→ EXTRACTED MATERIAL
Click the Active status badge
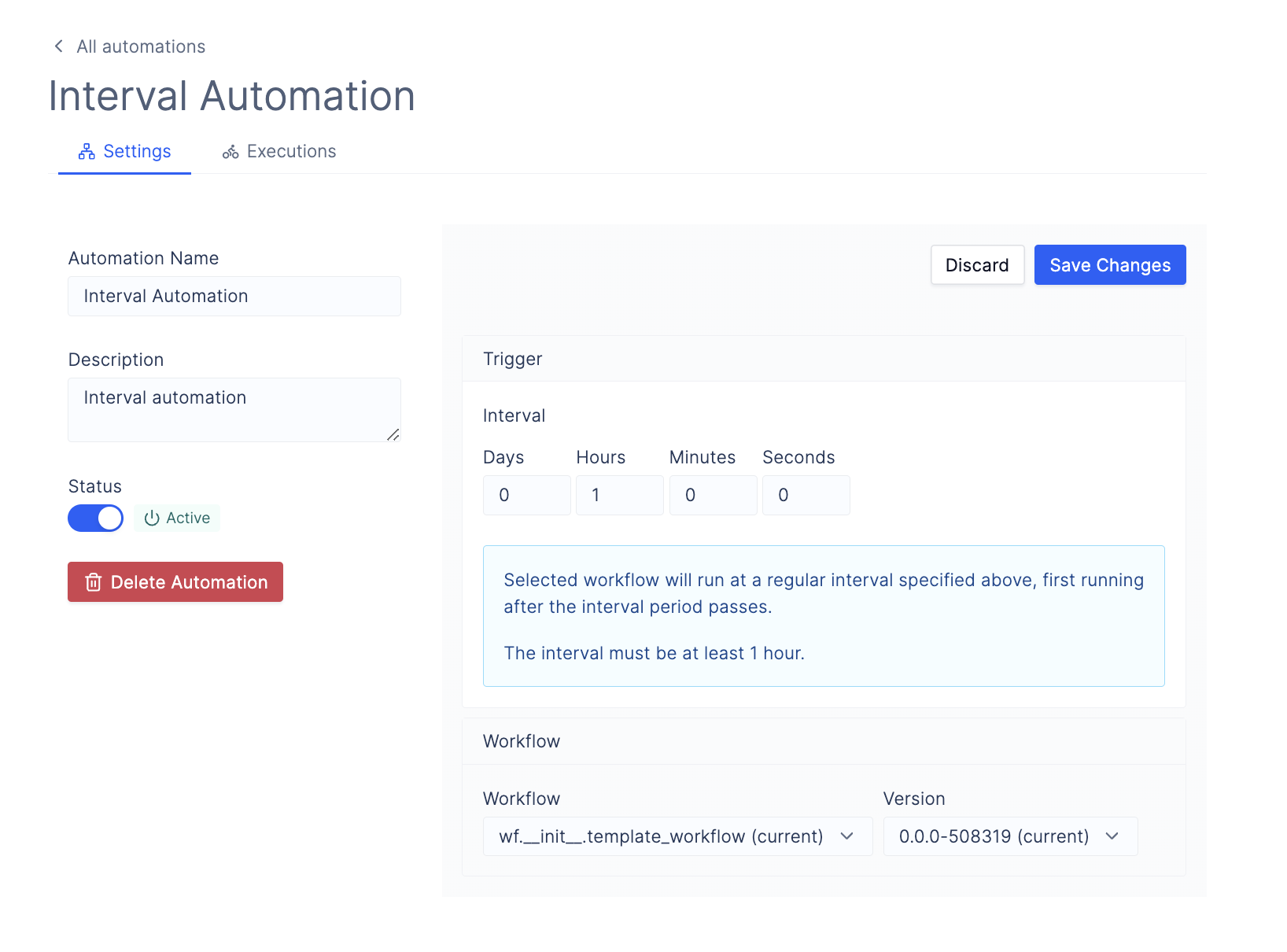This screenshot has width=1287, height=952. coord(177,518)
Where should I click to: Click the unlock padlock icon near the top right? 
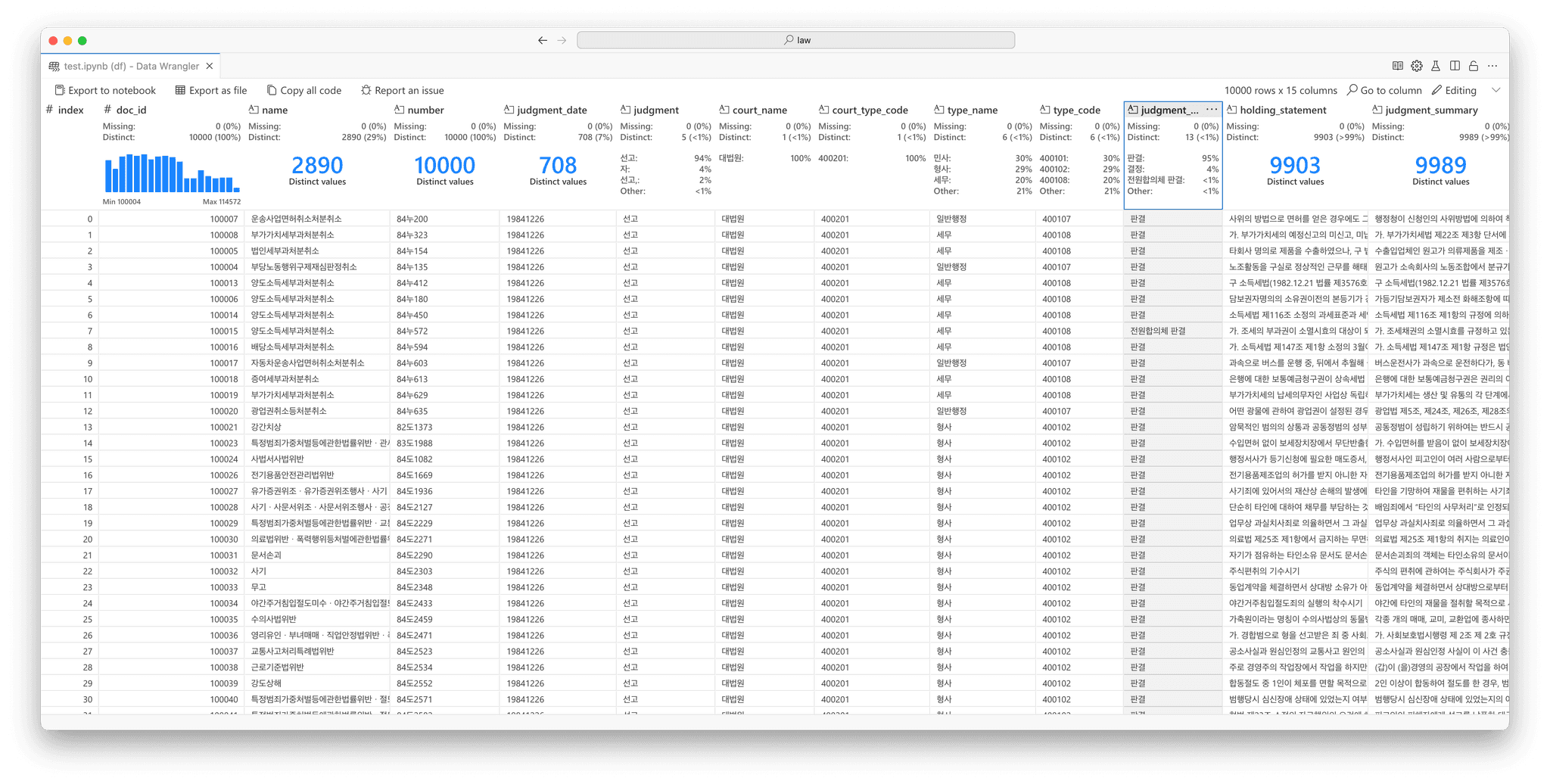[x=1473, y=66]

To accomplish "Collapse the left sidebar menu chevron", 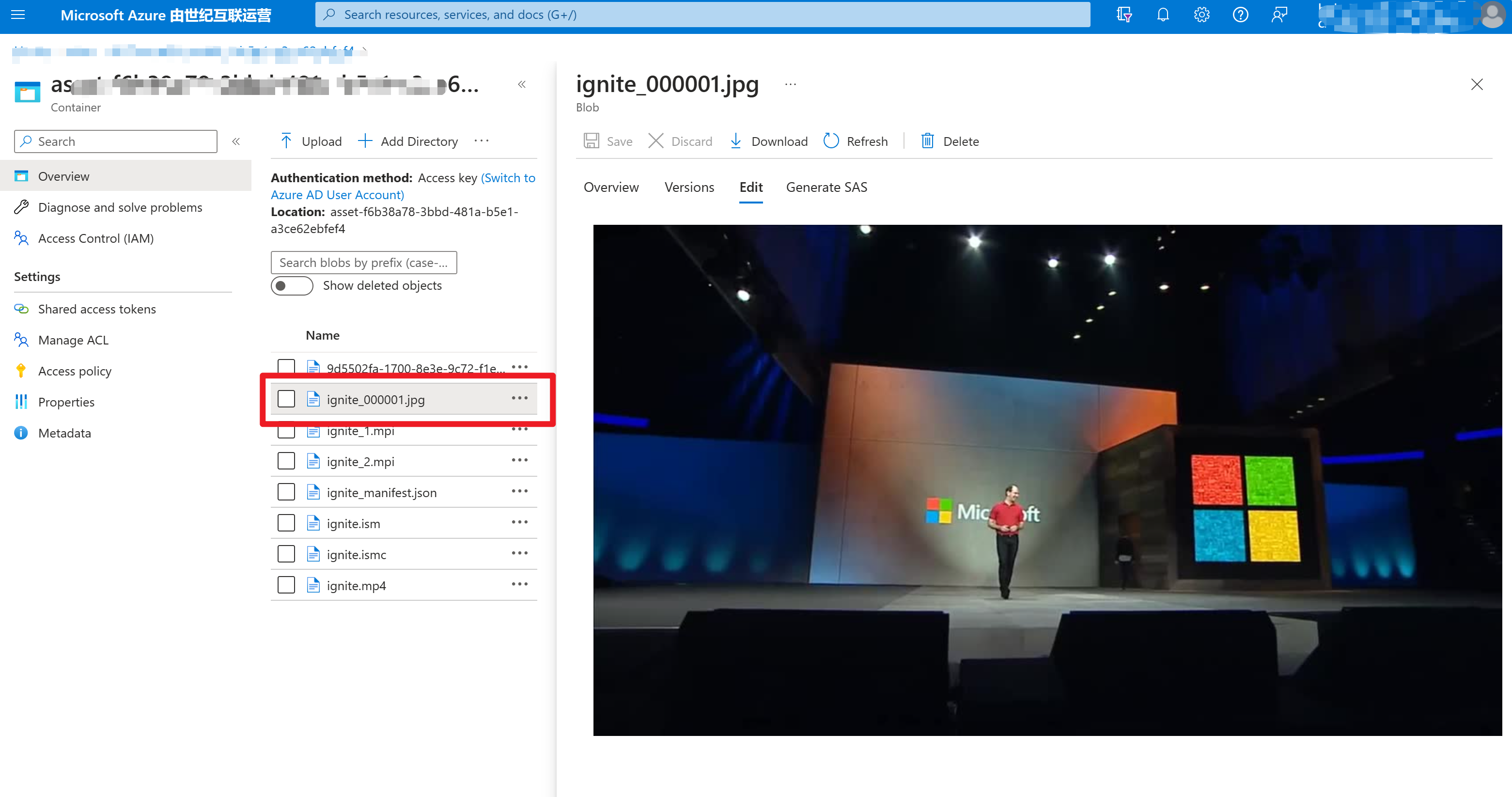I will (236, 141).
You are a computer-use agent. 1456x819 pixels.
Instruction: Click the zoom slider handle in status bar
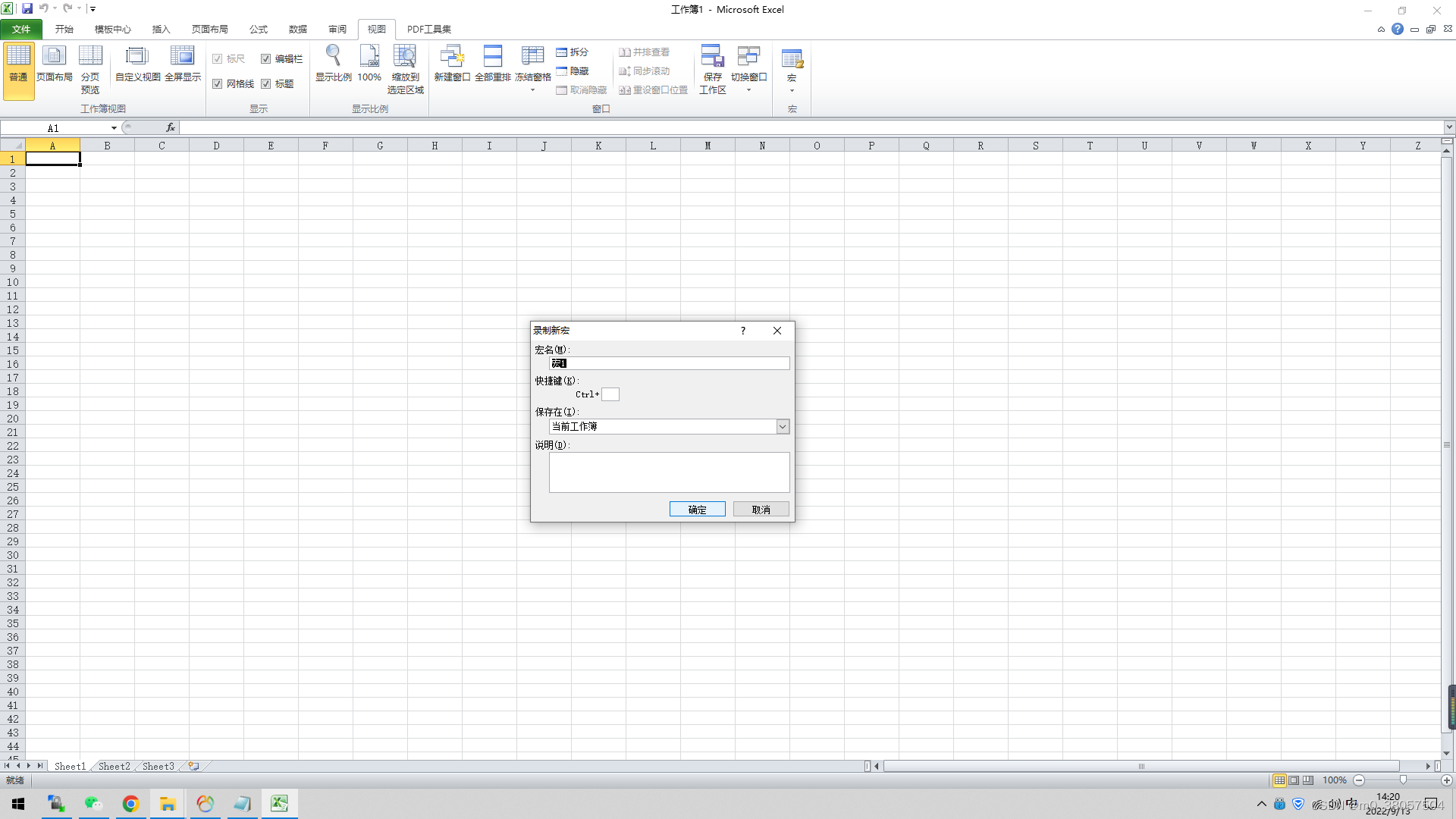(x=1403, y=780)
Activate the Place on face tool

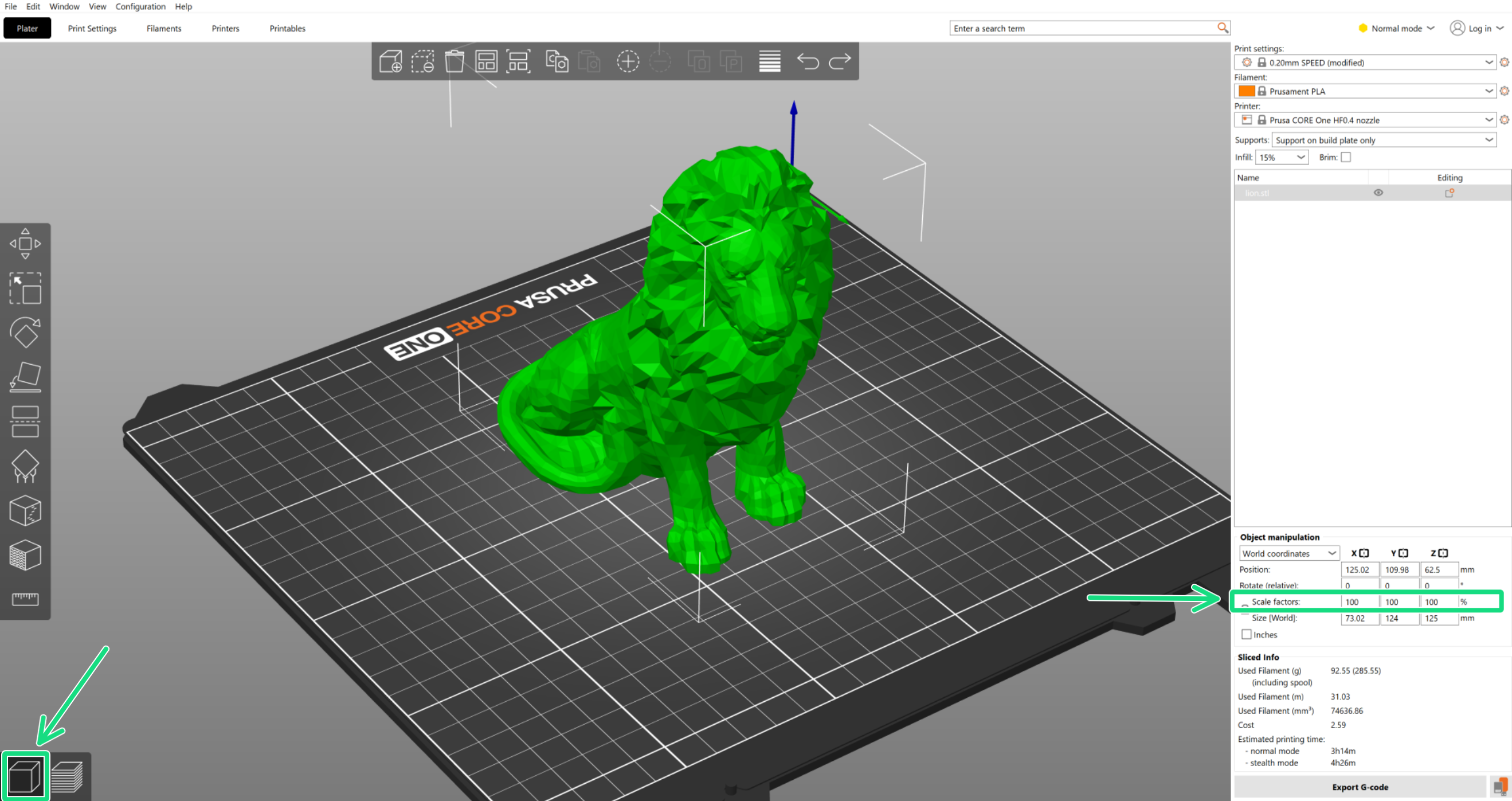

→ REQUIRED WORK
Word for word, restate the lines from the one containing "Instruction: Click the" through the end of the entries. Do not include pictures.

→ SOLUTION TO THE EXERCISE
Instruction: Click the zoom slider handle in status bar
(x=1403, y=780)
Activate the Place on face tool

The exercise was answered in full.